Barrosões marcaram cedo o 3-0 o que foi suficiente. Barqueiros respondeu até ao intervalo e lutou até final. Segunda parte emotiva mas sem golos.

Com uma entrada a ‘todo o vapor’ a formação barrosã rapidamente se colocou em vantagem, e com uma margem interessante no marcador.
Com muita facilidade em aparecer em zona de finalização, depressa os remates começaram a entrar, e Esteves, Tomás e António fizeram o gosto ao pé. Resultado que era até lisonjeiro face ao domínio e que levou o técnico da equipa de Mesão Frio a pedir desconto de tempo.
O GDC Salto não deixou de ser perigoso, mas não voltou a marcar e aos poucos o Barqueiros começou a aparecer no encontro.

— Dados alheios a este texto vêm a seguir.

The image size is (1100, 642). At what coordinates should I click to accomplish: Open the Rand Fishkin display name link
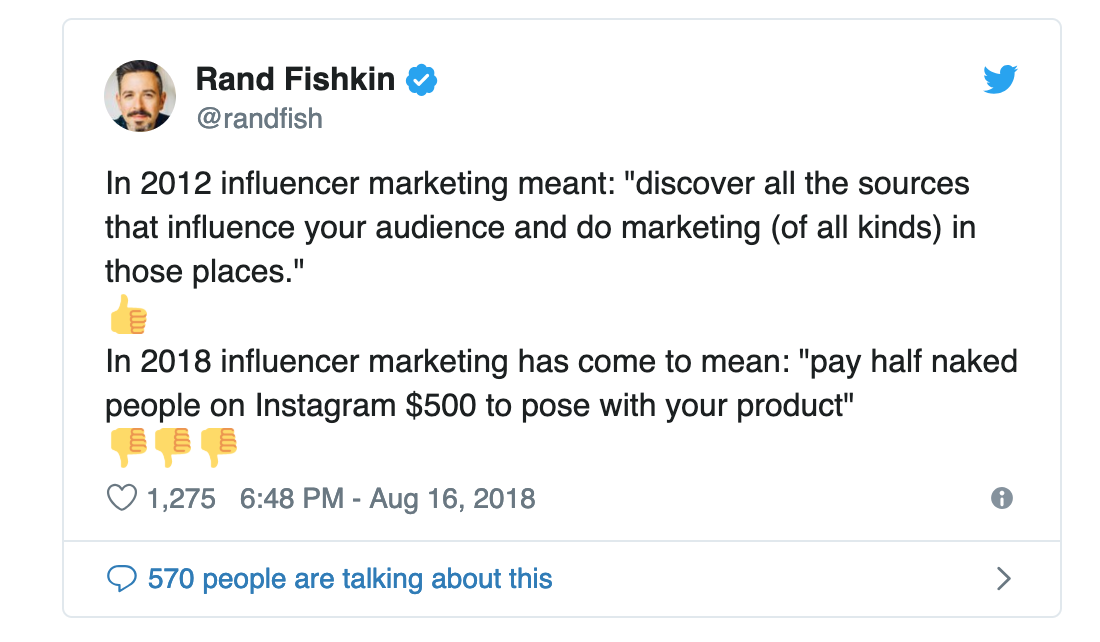(x=295, y=79)
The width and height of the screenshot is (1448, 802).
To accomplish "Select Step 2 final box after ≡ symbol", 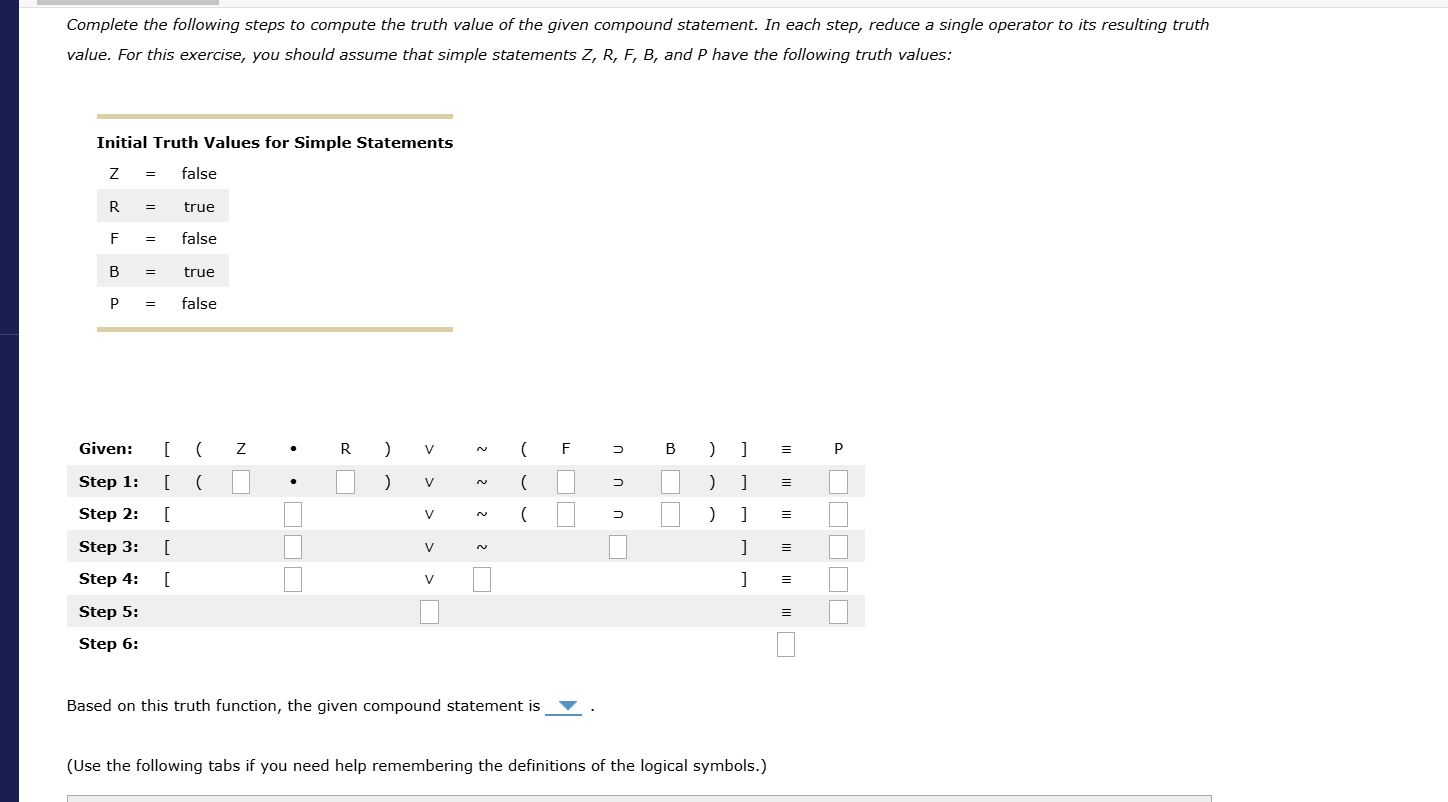I will tap(837, 513).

Numa insistência, surgiu o 3-1, depois o Salto chegou às cinco faltas e aproveitando o melhor período o vencedor da taça da temporada passada fez mesmo o 3-2 e chegou a ameaçar o empate até ao intervalo.
O segundo tempo não teve qualquer golo marcado, é certo, mas não foi por isso que foi menos intenso e interessante.
O Barqueiros acreditava que era possível virar o jogo, e entrou forte a criar perigo. Na resposta, o Tomás ficou perto de marcar e a reação dos barrosões obrigou o Barqueiros a cometerem muitas faltas.
Com as duas equipas abertamente à procura do golo, Manel ficou muito perto de marcar e Ganilha, quando ia isolado, foi travado em falta, o que levou a uma expulsão de Renato.
Mas neste período Manel acabou também expulso com segundo amarelo, por mão na bola, e o Salto ainda teve de defender em inferioridade.
Já com o mesmo número de jogadores, o Barqueiros acabou por não ter forças para evitar a derrota e mais um troféu ao Salto, campeão distrital em título que volta a disputar a competição e mostrou argumentos para mais um ano de candidatura à vitória.